#### [Your instructions]
Repeat verbatim, and only, the lines of the data below, beginning at the line that contains "Select the dark" and stopping after the line that contains "is (652, 1568).".

#### [Data for processing]
# # #

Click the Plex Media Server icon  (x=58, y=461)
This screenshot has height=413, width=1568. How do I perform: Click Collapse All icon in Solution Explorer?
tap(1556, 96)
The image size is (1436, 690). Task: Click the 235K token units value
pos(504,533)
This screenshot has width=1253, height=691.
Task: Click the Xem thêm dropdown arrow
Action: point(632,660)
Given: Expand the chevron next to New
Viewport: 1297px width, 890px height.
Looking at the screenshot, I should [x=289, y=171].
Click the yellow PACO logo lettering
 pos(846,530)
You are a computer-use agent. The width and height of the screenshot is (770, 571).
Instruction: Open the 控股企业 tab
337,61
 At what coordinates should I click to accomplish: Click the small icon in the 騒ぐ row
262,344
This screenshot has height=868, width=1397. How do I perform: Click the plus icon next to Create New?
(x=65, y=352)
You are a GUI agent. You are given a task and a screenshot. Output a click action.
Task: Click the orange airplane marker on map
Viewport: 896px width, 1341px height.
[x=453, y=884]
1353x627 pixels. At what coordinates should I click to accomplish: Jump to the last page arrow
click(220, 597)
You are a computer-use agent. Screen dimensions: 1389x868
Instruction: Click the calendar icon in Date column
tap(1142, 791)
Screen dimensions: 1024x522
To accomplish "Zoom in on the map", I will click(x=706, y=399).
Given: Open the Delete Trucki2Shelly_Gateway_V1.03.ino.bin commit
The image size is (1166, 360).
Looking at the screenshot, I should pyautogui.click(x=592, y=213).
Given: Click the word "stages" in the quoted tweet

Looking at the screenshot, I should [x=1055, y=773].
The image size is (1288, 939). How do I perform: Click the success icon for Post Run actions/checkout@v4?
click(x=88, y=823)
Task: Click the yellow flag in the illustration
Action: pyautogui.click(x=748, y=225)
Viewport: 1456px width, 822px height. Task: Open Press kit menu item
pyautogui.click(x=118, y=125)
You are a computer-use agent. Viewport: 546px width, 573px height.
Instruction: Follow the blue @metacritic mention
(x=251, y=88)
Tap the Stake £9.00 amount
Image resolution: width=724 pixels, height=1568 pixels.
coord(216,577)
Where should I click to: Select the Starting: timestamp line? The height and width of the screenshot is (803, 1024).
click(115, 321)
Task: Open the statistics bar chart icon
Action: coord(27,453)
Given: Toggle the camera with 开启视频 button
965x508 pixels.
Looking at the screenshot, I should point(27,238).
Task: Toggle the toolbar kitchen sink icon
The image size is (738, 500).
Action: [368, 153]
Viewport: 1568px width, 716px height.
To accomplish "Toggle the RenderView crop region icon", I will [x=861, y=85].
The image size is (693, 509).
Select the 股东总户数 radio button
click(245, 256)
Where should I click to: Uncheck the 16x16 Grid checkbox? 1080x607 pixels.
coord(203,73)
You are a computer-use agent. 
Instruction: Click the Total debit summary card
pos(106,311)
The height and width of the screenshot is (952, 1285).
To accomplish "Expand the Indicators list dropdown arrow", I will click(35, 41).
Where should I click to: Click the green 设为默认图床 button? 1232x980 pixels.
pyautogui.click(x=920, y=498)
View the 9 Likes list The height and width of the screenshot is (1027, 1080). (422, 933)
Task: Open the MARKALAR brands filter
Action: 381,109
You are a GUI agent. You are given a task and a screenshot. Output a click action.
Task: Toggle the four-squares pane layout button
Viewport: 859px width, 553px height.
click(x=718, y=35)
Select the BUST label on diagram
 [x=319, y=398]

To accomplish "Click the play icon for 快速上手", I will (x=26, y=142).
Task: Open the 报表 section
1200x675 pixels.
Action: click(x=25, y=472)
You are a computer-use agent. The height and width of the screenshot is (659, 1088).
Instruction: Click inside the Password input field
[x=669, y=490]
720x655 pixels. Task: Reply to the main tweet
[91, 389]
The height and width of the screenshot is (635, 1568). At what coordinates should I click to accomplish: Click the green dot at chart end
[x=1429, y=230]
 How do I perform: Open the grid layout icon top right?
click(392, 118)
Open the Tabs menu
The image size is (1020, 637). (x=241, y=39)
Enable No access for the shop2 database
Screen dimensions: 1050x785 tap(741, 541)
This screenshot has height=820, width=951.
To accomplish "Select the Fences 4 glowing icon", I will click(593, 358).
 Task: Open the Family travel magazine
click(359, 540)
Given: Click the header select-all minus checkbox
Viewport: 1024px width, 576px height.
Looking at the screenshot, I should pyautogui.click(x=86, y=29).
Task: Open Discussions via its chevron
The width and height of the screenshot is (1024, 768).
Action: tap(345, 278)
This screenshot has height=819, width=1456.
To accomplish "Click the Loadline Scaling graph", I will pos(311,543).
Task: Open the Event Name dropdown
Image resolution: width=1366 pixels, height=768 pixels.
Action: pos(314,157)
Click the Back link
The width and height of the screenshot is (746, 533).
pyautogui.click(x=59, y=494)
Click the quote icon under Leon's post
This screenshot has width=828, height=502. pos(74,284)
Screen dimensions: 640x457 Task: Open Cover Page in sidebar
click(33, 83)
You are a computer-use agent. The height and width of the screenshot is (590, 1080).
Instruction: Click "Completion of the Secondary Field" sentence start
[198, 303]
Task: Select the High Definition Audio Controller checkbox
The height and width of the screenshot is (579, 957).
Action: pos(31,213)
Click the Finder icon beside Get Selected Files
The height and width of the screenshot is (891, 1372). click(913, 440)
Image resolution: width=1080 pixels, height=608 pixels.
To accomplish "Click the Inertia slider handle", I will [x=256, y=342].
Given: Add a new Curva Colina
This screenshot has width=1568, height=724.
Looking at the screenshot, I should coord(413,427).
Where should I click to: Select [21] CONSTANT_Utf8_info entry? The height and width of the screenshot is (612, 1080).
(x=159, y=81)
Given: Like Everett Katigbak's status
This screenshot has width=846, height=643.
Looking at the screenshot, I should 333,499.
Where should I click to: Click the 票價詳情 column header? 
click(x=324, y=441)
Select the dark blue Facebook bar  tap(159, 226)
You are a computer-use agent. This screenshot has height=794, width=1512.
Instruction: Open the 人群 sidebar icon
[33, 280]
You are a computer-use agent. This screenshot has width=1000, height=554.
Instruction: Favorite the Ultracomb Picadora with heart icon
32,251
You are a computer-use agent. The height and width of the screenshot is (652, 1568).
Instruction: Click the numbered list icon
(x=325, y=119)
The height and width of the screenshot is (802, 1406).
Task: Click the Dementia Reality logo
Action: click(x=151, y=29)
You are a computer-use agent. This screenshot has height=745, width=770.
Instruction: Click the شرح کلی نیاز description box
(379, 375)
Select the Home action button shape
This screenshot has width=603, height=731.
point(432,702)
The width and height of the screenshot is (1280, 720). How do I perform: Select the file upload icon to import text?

# # #

#### [Response area]
Select the dark blue Facebook bar  tap(159, 226)
You are a computer-use agent. This screenshot has height=794, width=1512.
Instruction: Open the 人群 sidebar icon
[33, 280]
You are a computer-use agent. This screenshot has width=1000, height=554.
Instruction: Favorite the Ultracomb Picadora with heart icon
32,251
You are a computer-use agent. The height and width of the screenshot is (652, 1568).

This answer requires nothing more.